Data for review →
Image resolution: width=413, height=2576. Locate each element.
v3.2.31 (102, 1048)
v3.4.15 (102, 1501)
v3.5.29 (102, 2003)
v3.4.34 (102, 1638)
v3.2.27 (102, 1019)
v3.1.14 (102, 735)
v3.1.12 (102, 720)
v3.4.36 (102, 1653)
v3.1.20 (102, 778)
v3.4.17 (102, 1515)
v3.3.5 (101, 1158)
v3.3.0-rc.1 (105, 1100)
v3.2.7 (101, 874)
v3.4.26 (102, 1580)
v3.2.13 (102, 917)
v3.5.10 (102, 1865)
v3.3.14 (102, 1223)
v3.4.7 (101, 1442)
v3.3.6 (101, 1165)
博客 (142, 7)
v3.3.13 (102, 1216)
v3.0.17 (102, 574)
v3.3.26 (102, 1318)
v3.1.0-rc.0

Task details →
Exactly the lines from the one containing "v3.3.5 (101, 1158)" through the final line of the records above are needed, copied word for word.

Answer to the exercise →
v3.3.5 (101, 1158)
v3.3.0-rc.1 (105, 1100)
v3.2.7 (101, 874)
v3.4.26 (102, 1580)
v3.2.13 (102, 917)
v3.5.10 (102, 1865)
v3.3.14 (102, 1223)
v3.4.7 (101, 1442)
v3.3.6 (101, 1165)
博客 (142, 7)
v3.3.13 (102, 1216)
v3.0.17 (102, 574)
v3.3.26 (102, 1318)
v3.1.0-rc.0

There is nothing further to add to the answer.